🤖 AI Summary
This work addresses the challenge of limited real-world millimeter-wave radar data—scarce and costly to annotate—for large-scale training. The authors propose an end-to-end framework that synthesizes realistic radar point clouds from a single RGB image. By leveraging monocular depth estimation and semantic segmentation to reconstruct the 3D scene, and employing a vision-language model to infer object material properties, the method drives a physics-based ray-tracing simulation grounded in Fresnel reflection principles and electromagnetic parameters from the ITU-R database. This approach generates radar point clouds with consistent geometric and electromagnetic characteristics without manual modeling. Evaluated on real indoor scenes, a strategy of pretraining on synthetic data followed by fine-tuning on real data significantly improves radar-based 3D object detection, achieving up to a 3.7-point gain in 3D AP (IoU=0.3), primarily due to enhanced spatial localization accuracy.
📝 Abstract
Millimeter-wave (mmWave) radar provides reliable perception in visually degraded indoor environments (e.g., smoke, dust, and low light), but learning-based radar perception is bottlenecked by the scarcity and cost of collecting and annotating large-scale radar datasets. We present Sim2Radar, an end-to-end framework that synthesizes training radar data directly from single-view RGB images, enabling scalable data generation without manual scene modeling. Sim2Radar reconstructs a material-aware 3D scene by combining monocular depth estimation, segmentation, and vision-language reasoning to infer object materials, then simulates mmWave propagation with a configurable physics-based ray tracer using Fresnel reflection models parameterized by ITU-R electromagnetic properties.

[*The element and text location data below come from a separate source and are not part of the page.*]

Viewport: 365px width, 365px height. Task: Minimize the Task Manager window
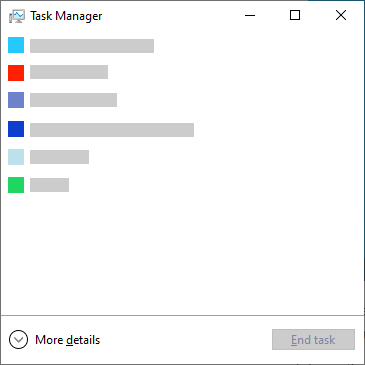(250, 15)
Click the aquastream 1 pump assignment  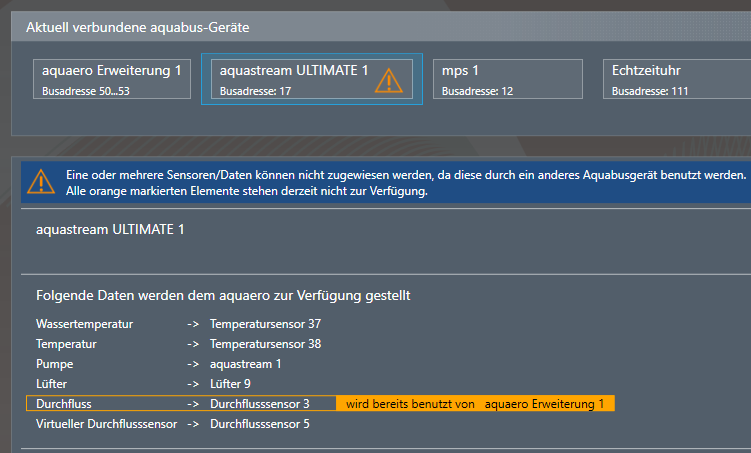point(246,364)
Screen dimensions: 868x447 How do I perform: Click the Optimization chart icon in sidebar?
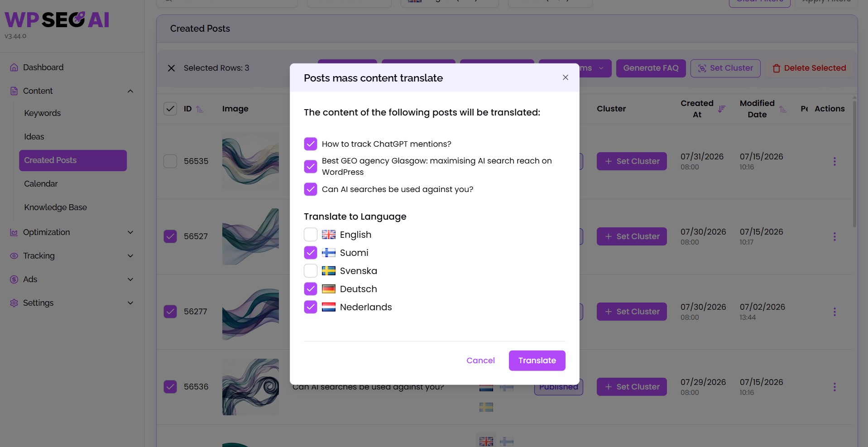coord(14,232)
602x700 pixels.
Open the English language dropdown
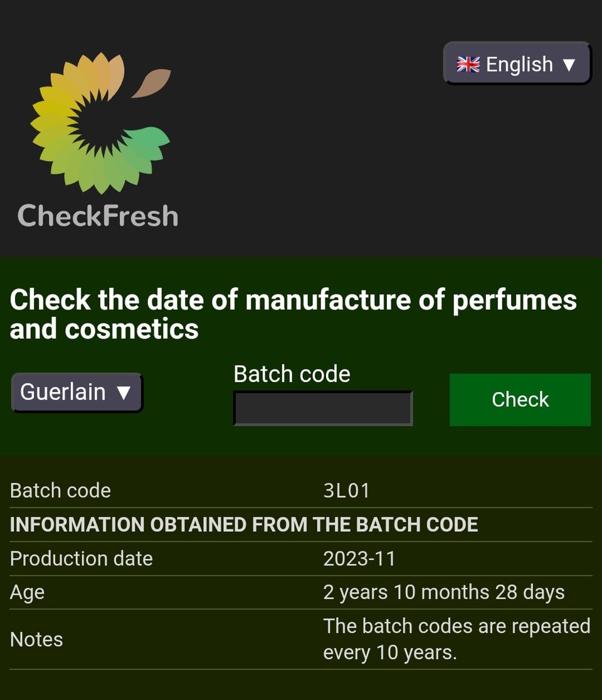[x=517, y=63]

Evaluated on real-world indoor scenes, Sim2Radar improves downstream 3D radar perception via transfer learning: pre-training a radar point-cloud object detection model on synthetic data and fine-tuning on real radar yields up to +3.7 3D AP (IoU 0.3), with gains driven primarily by improved spatial localization. These results suggest that physics-based, vision-driven radar simulation can provide effective geometric priors for radar learning and measurably improve performance under limited real-data supervision.